KABUL (Reuters) - The commander of U.S. and NATO forces in Afghanistan is delivering his long-awaited review of strategy on Monday, a spokeswoman said, but there was no hint in public as to whether he would ask for more troops.
Lieutenant Commander Christine Sidenstricker, media officer for U.S. and NATO-led forces, said the document was being sent to U.S. Central Command (CentCom), which is responsible for the wars in Afghanistan and Iraq.
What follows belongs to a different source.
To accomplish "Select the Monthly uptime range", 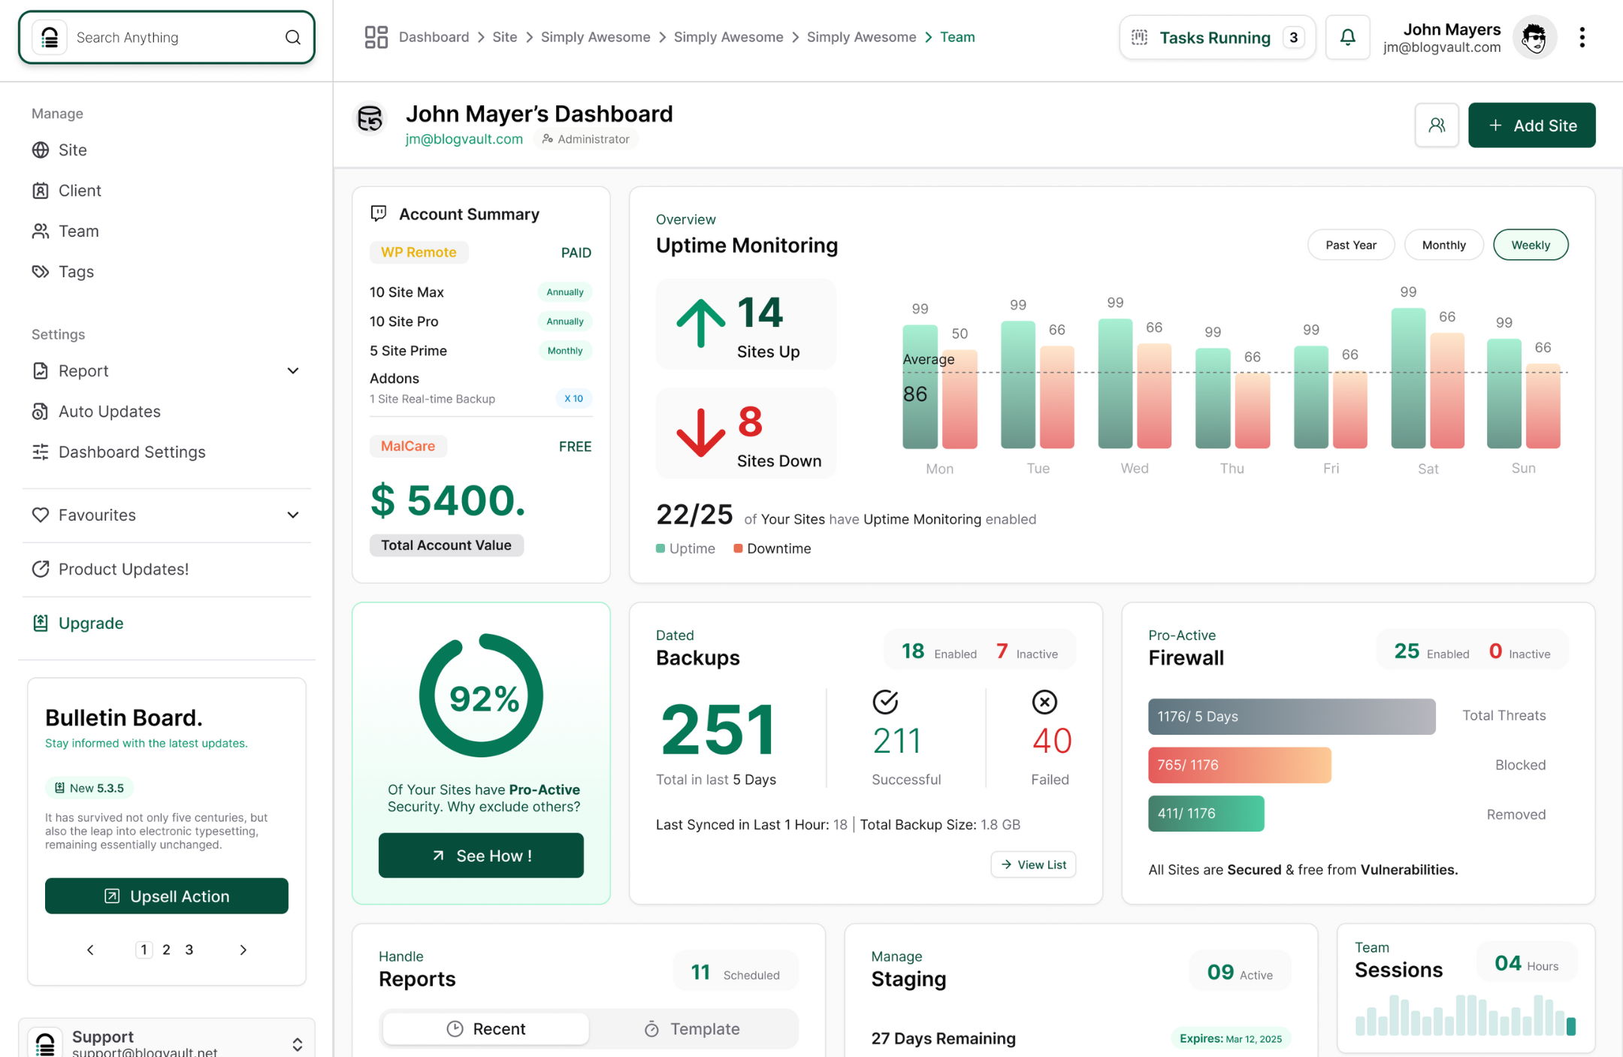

She gave no details of its contents.
The review is expected to spell out a completely revised strategy for conducting the war, which Barack Obama considers the main foreign policy priority of his young presidency.
U.S. Army General Stanley McChrystal has been working on the review of strategy in Afghanistan since Obama put him in charge of forces there in June.
The review is not expected to make firm recommendations about future troop strength but will form the basis for any such changes to be made in coming weeks — a politically fraught decision that could mark a turning point in the Obama presidency.
McChrystal now commands more than 100,000 Western troops in Afghanistan, including 63,000 Americans, more than half of whom arrived this year as part of an escalation strategy begun under outgoing President George W. Bush and ramped up under Obama.
Since taking command, McChrystal has adjusted the focus of Western forces from hunting down insurgents to trying to protect the Afghan population, borrowing in part from U.S. tactics in Iraq developed under CentCom commander General David Petraeus.
His review is expected to suggest concentrating forces in more heavily populated areas, and also stepping up efforts to train Afghan soldiers and police.
The existing force is set to rise to 110,000, including 68,000 Americans, by the end of this year, under plans for reinforcements requested by McChrystal’s predecessor, General David McKiernan.
Speculation has swirled about whether McChrystal will conclude he needs still more troops to achieve the objective, or whether U.S. commanders and political leaders will agree to allow a further escalation.
The additional U.S. forces that have arrived so far have pushed out into formerly Taliban-held territory, especially over the past two months.
Along with British troops, they have been taking by far the biggest casualties of the 8-year-old war, leading to political pressure back home.
This year has already become the deadliest for foreign forces of the war. More Western troops have died in Afghanistan since March than in the entire period from 2001-2004.
Some U.S. Congress members from Obama’s Democratic Party have already said that it is time to consider drawing down forces, and leaders of other NATO countries also face skepticism back home over the mission.